Exercise
Write down every entry once more, exactly as it reads.

[Stored records]
╔══
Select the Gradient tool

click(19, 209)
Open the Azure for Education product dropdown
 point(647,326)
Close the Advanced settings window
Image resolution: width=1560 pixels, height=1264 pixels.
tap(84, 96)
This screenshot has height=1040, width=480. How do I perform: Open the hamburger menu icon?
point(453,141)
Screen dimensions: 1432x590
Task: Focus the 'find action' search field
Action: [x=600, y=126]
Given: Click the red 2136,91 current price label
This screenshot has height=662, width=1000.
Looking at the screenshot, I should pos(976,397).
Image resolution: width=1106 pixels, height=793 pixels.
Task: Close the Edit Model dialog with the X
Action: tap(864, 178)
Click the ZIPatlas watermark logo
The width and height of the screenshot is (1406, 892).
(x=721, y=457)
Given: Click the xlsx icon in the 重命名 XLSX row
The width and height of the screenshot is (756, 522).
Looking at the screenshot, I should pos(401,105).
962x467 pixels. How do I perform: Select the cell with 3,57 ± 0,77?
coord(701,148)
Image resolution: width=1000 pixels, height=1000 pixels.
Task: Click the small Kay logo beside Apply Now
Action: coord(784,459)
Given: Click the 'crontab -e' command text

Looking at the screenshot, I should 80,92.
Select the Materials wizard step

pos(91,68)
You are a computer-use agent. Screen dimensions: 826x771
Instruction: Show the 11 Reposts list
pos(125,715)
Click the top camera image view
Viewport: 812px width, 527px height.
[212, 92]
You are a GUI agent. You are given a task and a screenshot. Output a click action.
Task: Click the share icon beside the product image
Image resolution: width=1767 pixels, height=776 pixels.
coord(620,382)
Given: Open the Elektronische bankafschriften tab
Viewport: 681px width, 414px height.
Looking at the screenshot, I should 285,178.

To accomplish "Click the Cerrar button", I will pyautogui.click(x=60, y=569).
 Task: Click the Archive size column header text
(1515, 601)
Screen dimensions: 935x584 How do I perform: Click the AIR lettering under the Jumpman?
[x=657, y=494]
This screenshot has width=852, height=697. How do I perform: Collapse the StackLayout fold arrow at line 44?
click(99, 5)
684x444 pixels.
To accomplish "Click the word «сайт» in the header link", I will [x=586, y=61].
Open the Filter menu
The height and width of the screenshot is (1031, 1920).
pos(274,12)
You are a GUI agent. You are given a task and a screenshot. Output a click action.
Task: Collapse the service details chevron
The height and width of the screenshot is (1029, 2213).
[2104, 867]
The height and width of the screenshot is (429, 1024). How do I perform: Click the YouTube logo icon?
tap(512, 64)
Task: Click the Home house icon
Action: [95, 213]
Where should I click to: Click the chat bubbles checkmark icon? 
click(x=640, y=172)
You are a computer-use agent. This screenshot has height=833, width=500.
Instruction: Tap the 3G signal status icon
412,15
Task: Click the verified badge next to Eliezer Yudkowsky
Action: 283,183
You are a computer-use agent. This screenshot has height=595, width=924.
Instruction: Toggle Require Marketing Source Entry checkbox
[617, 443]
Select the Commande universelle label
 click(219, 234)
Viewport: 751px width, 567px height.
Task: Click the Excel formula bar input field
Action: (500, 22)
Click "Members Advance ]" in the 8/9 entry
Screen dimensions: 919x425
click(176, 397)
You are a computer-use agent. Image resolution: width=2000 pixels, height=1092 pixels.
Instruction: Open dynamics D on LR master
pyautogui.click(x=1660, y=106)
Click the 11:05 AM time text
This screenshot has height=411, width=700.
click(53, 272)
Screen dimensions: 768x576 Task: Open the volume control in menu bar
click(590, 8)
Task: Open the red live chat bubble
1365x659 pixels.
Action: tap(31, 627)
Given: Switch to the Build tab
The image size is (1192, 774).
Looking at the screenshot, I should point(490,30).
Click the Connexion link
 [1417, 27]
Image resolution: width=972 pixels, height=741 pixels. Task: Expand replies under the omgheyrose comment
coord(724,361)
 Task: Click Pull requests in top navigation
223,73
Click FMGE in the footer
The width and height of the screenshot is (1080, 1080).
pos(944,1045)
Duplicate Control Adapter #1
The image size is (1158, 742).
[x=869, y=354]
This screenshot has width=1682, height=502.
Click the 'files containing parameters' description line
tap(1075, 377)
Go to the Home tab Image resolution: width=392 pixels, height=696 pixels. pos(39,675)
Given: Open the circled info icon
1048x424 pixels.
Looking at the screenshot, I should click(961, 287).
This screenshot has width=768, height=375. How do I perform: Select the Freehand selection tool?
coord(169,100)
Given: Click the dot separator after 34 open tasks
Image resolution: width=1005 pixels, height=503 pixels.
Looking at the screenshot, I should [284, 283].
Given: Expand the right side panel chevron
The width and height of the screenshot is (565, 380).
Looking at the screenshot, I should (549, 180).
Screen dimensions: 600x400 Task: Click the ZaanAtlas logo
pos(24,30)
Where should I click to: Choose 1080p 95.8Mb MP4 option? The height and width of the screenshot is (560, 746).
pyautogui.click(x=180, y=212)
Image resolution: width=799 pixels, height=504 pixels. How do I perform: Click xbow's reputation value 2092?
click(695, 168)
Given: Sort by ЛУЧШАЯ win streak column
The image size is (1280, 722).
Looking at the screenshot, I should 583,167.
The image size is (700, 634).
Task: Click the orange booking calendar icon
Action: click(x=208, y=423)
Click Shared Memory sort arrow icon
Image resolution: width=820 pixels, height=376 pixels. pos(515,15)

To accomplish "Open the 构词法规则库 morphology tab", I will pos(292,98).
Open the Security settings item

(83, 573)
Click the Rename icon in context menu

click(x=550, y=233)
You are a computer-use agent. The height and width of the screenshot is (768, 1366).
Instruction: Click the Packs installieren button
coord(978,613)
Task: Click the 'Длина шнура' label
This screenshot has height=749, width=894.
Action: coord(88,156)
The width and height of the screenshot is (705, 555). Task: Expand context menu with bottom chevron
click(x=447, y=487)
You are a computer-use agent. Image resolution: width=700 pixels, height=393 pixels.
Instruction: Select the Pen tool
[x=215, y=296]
╚══
Reply
Select the Gradient tool

click(19, 209)
Open the Azure for Education product dropdown
 point(647,326)
Close the Advanced settings window
Image resolution: width=1560 pixels, height=1264 pixels.
tap(84, 96)
This screenshot has height=1040, width=480. How do I perform: Open the hamburger menu icon?
point(453,141)
Screen dimensions: 1432x590
Task: Focus the 'find action' search field
Action: [x=600, y=126]
Given: Click the red 2136,91 current price label
This screenshot has height=662, width=1000.
Looking at the screenshot, I should pos(976,397).
Image resolution: width=1106 pixels, height=793 pixels.
Task: Close the Edit Model dialog with the X
Action: tap(864, 178)
Click the ZIPatlas watermark logo
The width and height of the screenshot is (1406, 892).
(x=721, y=457)
Given: Click the xlsx icon in the 重命名 XLSX row
The width and height of the screenshot is (756, 522).
Looking at the screenshot, I should pos(401,105).
962x467 pixels. How do I perform: Select the cell with 3,57 ± 0,77?
coord(701,148)
Image resolution: width=1000 pixels, height=1000 pixels.
Task: Click the small Kay logo beside Apply Now
Action: coord(784,459)
Given: Click the 'crontab -e' command text

Looking at the screenshot, I should 80,92.
Select the Materials wizard step

pos(91,68)
You are a computer-use agent. Screen dimensions: 826x771
Instruction: Show the 11 Reposts list
pos(125,715)
Click the top camera image view
Viewport: 812px width, 527px height.
[212, 92]
You are a GUI agent. You are given a task and a screenshot. Output a click action.
Task: Click the share icon beside the product image
Image resolution: width=1767 pixels, height=776 pixels.
coord(620,382)
Given: Open the Elektronische bankafschriften tab
Viewport: 681px width, 414px height.
Looking at the screenshot, I should 285,178.

To accomplish "Click the Cerrar button", I will pyautogui.click(x=60, y=569).
 Task: Click the Archive size column header text
(1515, 601)
Screen dimensions: 935x584 How do I perform: Click the AIR lettering under the Jumpman?
[x=657, y=494]
This screenshot has width=852, height=697. How do I perform: Collapse the StackLayout fold arrow at line 44?
click(99, 5)
684x444 pixels.
To accomplish "Click the word «сайт» in the header link", I will [x=586, y=61].
Open the Filter menu
The height and width of the screenshot is (1031, 1920).
pos(274,12)
You are a GUI agent. You are given a task and a screenshot. Output a click action.
Task: Collapse the service details chevron
The height and width of the screenshot is (1029, 2213).
[2104, 867]
The height and width of the screenshot is (429, 1024). How do I perform: Click the YouTube logo icon?
tap(512, 64)
Task: Click the Home house icon
Action: [95, 213]
Where should I click to: Click the chat bubbles checkmark icon? 
click(x=640, y=172)
You are a computer-use agent. This screenshot has height=833, width=500.
Instruction: Tap the 3G signal status icon
412,15
Task: Click the verified badge next to Eliezer Yudkowsky
Action: 283,183
You are a computer-use agent. This screenshot has height=595, width=924.
Instruction: Toggle Require Marketing Source Entry checkbox
[617, 443]
Select the Commande universelle label
 click(219, 234)
Viewport: 751px width, 567px height.
Task: Click the Excel formula bar input field
Action: (500, 22)
Click "Members Advance ]" in the 8/9 entry
Screen dimensions: 919x425
click(176, 397)
You are a computer-use agent. Image resolution: width=2000 pixels, height=1092 pixels.
Instruction: Open dynamics D on LR master
pyautogui.click(x=1660, y=106)
Click the 11:05 AM time text
This screenshot has height=411, width=700.
click(53, 272)
Screen dimensions: 768x576 Task: Open the volume control in menu bar
click(590, 8)
Task: Open the red live chat bubble
1365x659 pixels.
Action: tap(31, 627)
Given: Switch to the Build tab
The image size is (1192, 774).
Looking at the screenshot, I should point(490,30).
Click the Connexion link
 [1417, 27]
Image resolution: width=972 pixels, height=741 pixels. Task: Expand replies under the omgheyrose comment
coord(724,361)
 Task: Click Pull requests in top navigation
223,73
Click FMGE in the footer
The width and height of the screenshot is (1080, 1080).
pos(944,1045)
Duplicate Control Adapter #1
The image size is (1158, 742).
[x=869, y=354]
This screenshot has width=1682, height=502.
Click the 'files containing parameters' description line
tap(1075, 377)
Go to the Home tab Image resolution: width=392 pixels, height=696 pixels. pos(39,675)
Given: Open the circled info icon
1048x424 pixels.
Looking at the screenshot, I should click(961, 287).
This screenshot has width=768, height=375. How do I perform: Select the Freehand selection tool?
coord(169,100)
Given: Click the dot separator after 34 open tasks
Image resolution: width=1005 pixels, height=503 pixels.
Looking at the screenshot, I should [284, 283].
Given: Expand the right side panel chevron
The width and height of the screenshot is (565, 380).
Looking at the screenshot, I should (549, 180).
Screen dimensions: 600x400 Task: Click the ZaanAtlas logo
pos(24,30)
Where should I click to: Choose 1080p 95.8Mb MP4 option? The height and width of the screenshot is (560, 746).
pyautogui.click(x=180, y=212)
Image resolution: width=799 pixels, height=504 pixels. How do I perform: Click xbow's reputation value 2092?
click(695, 168)
Given: Sort by ЛУЧШАЯ win streak column
The image size is (1280, 722).
Looking at the screenshot, I should 583,167.
The image size is (700, 634).
Task: Click the orange booking calendar icon
Action: click(x=208, y=423)
Click Shared Memory sort arrow icon
Image resolution: width=820 pixels, height=376 pixels. pos(515,15)

To accomplish "Open the 构词法规则库 morphology tab", I will pos(292,98).
Open the Security settings item

(83, 573)
Click the Rename icon in context menu

click(x=550, y=233)
You are a computer-use agent. The height and width of the screenshot is (768, 1366).
Instruction: Click the Packs installieren button
coord(978,613)
Task: Click the 'Длина шнура' label
This screenshot has height=749, width=894.
Action: coord(88,156)
The width and height of the screenshot is (705, 555). Task: Expand context menu with bottom chevron
click(x=447, y=487)
You are a computer-use agent. Image resolution: width=700 pixels, height=393 pixels.
Instruction: Select the Pen tool
[x=215, y=296]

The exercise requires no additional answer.